▶ Tarefa 1: Na notícia sobre a agressão no Hospital de Peniche, quantas vezes foi o cirurgião esfaqueado e em que zona do corpo?
▶ Tarefa 2: Prossiga a notícia sobre a agressão ao cirurgião no Hospital de Peniche a partir da última frase apresentada.

Cirurgião esfaqueado enquanto fazia intervenção no Hospital de Peniche

Médico foi agredido em pleno serviço. Hospital diz que agressor é um doente com perturbação mental

Um cirurgião de 62 anos foi esfaqueado enquanto fazia uma pequena cirurgia no Hospital de Peniche, que pertence ao Centro Hospitalar do Oeste. O i apurou que o médico estava a fazer uma intervenção num gabinete próprio quando foi atacado por trás por um homem que conseguiu entrar no hospital com uma faca e não tinha chamado a atenção da segurança até ao momento do ataque.

Elsa Banza, administradora do centro hospitalar, adiantou à agência Lusa que o agressor era um doente com perturbação psiquiátrica seguido no hospital, afastando um cenário de falta de segurança. O médico, esfaqueado três vezes na zona da coxa, acabou por ser transportado para o Hospital das Caldas da Rainha. Ao final do dia encontrava-se estável.

A agressão aconteceu por volta da hora de almoço num dia em que o cirurgião que habitualmente trabalha no Hospital das Caldas da Rainha, que pertence ao mesmo centro hospitalar, estava a fazer consultas e pequena cirurgia em Peniche.

Apesar de não ser inédito haver alguns desacatos na zona da urgência, não há registo de uma agressão tão grave na unidade. Foi chamada ao local a PSP de Peniche. Segundo o “JN”, o agressor foi detido e será presente esta terça-feira a um juiz de instrução criminal.

Elsa Banza, presidente do conselho de administração do Centro Hospitalar do Oeste, adiantou à agência Lusa que o agressor ia para consulta na urgência quando, ao passar pelo o gabinete onde o cirurgião estava a atender outro doente, entrou e desferiu os golpes, causando ferimentos superficiais no médico.

Mais de duas agressões por dia

Os episódios de violência contra profissionais de saúde têm estado a merecer crescente atenção. A Ordem dos Médicos condenou ao final do dia de ontem a agressão em Peniche. “Este caso é o espelho da grave situação de insegurança que se vive no SNS e de um clima de conflitualidade institucional que, infelizmente, é alimentado pela própria tutela e que não dignifica nem beneficia ninguém”, disse em comunicado o bastonário Miguel Guimarães. 

A preocupação não é de agora. A Direção Geral da Saúde tem desde 2007 um Observatório Nacional da Violência Contra os Profissionais de Saúde no Local de Trabalho, que tem como objetivo estudar um fenómeno que a Organização Mundial de Saúde encara com um problema de saúde pública. Estima-se mesmo que 50% dos profissionais de saúde sofram pelo menos um episódio de violência física ou psicológica a cada ano.

▶ Dados fornecidos:
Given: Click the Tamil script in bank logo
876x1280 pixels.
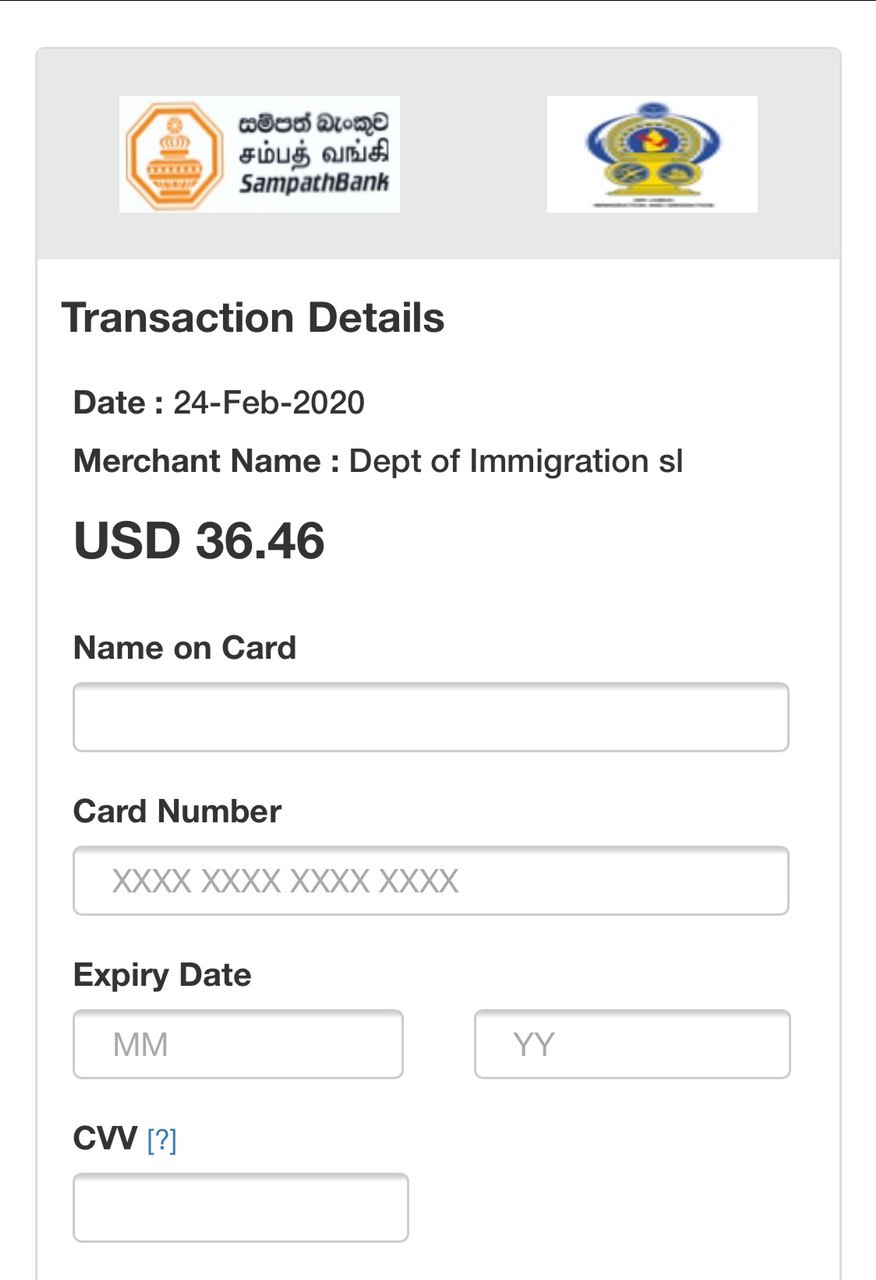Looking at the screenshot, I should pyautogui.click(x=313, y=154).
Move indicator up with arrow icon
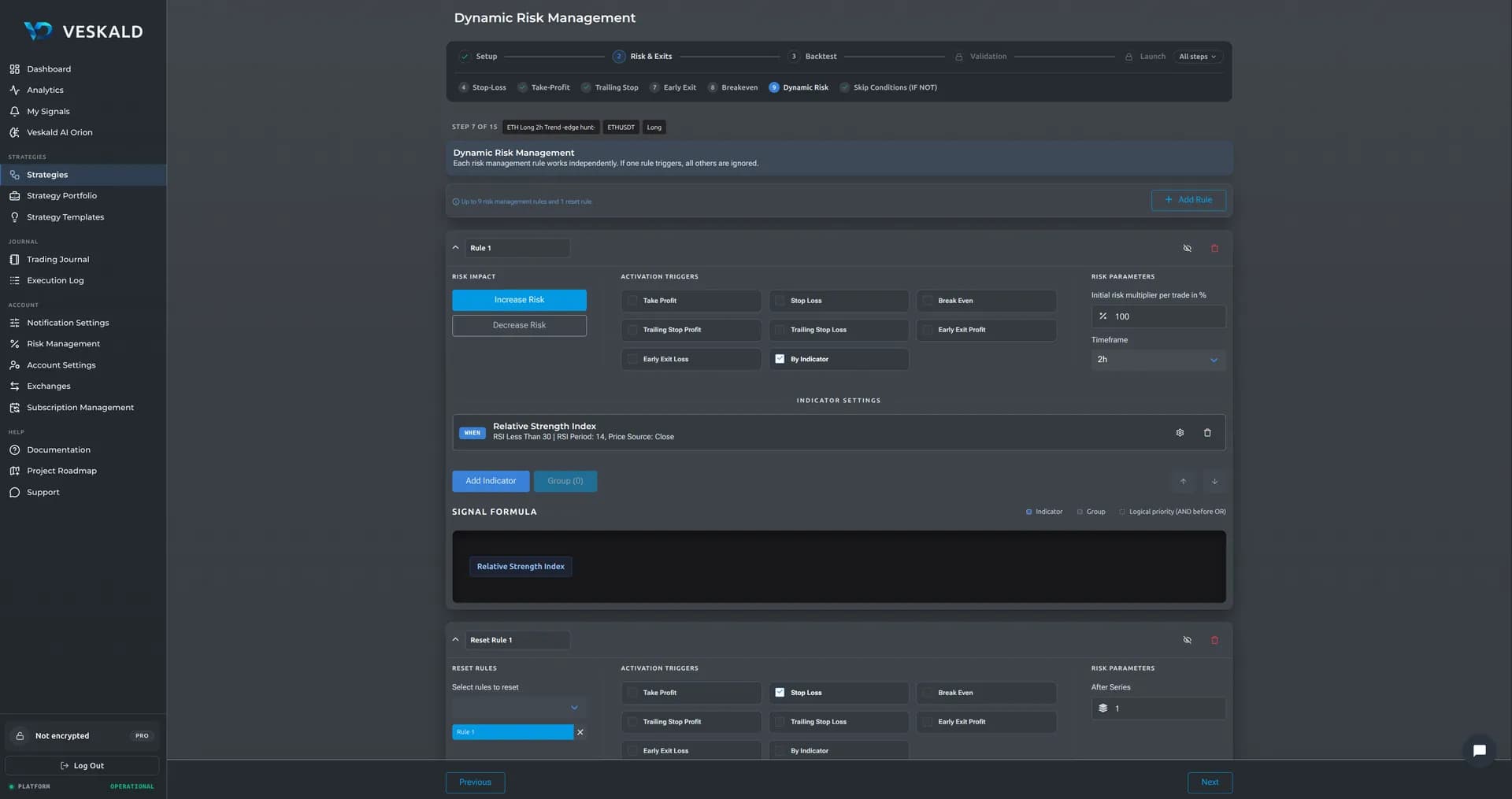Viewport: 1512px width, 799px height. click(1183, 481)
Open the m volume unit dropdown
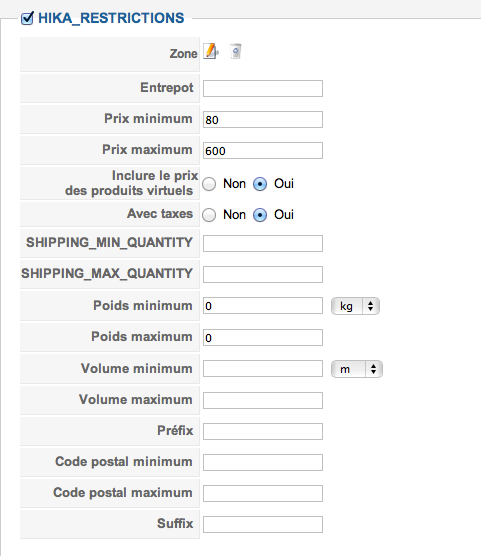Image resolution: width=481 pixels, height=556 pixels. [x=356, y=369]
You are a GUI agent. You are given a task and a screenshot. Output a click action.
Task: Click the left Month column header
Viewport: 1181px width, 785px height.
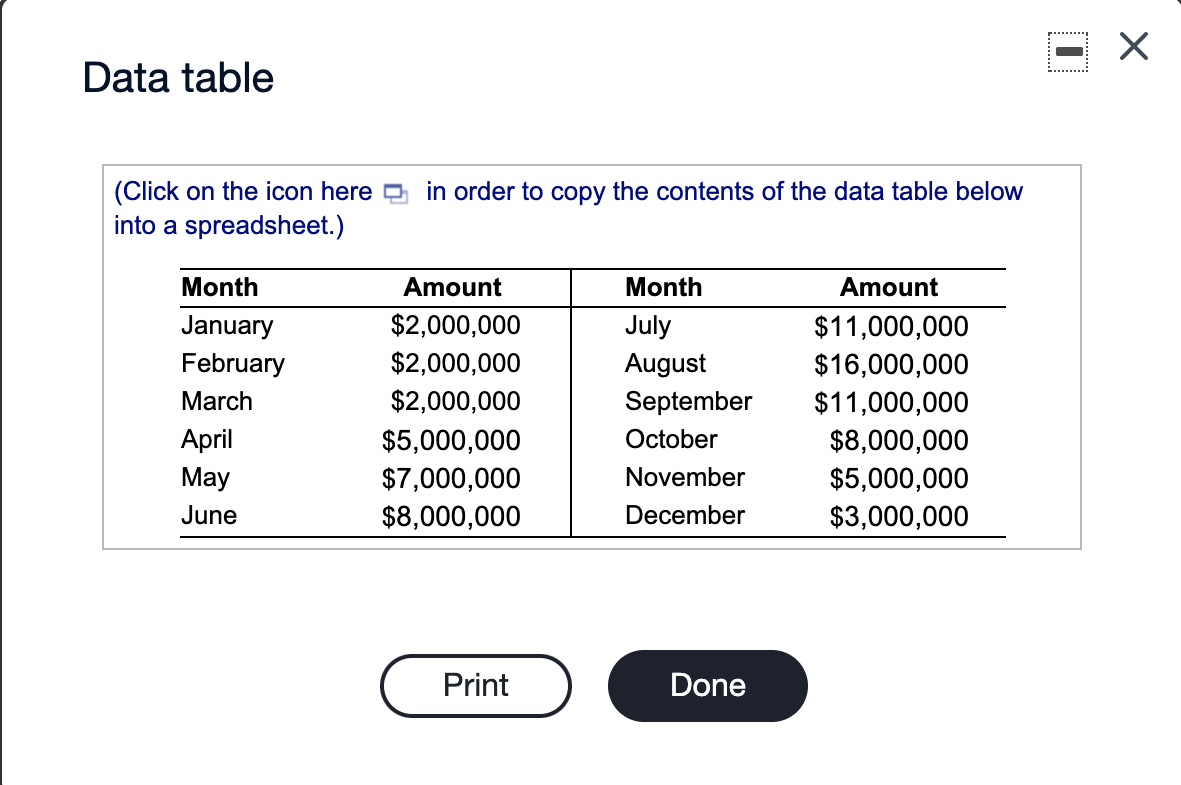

▶ Resposta final 1: Três vezes, na zona da coxa.

▶ Resposta final 2:
O último relatório divulgado pela DGS contém dados referentes a 2015. Ainda assim, há duas semanas a agência Lusa avançou estatísticas mais recentes, que apontam para um recorde de episódios denunciados em 2018. Foram notificadas 953 agressões, mais 275 do que no ano anterior, o que dá mais de dois episódios por dia nos hospitais e centros de saúde. Em mais de metade das situações o agressor é utente ou doente, sendo nas restantes familiares, mas também colegas da  vítima. O grupo profissional com mais agressões reportadas é a dos enfermeiros, seguindo-se os casos que envolvem médicos, assistentes técnicos e assistentes operacionais. Miguel Guimarães liga o aumento dos casos ao “desinvestimento” no SNS, que cria ambientes de tensão, e pede intervenção rápida à tutela. “Os médicos estão a ser obrigados a cumprir horários desumanos e a dar resposta a um número de doentes que está muito para lá do aceitável e que os coloca em situações de sofrimento ético, com prejuízo para a qualidade e a segurança clínica”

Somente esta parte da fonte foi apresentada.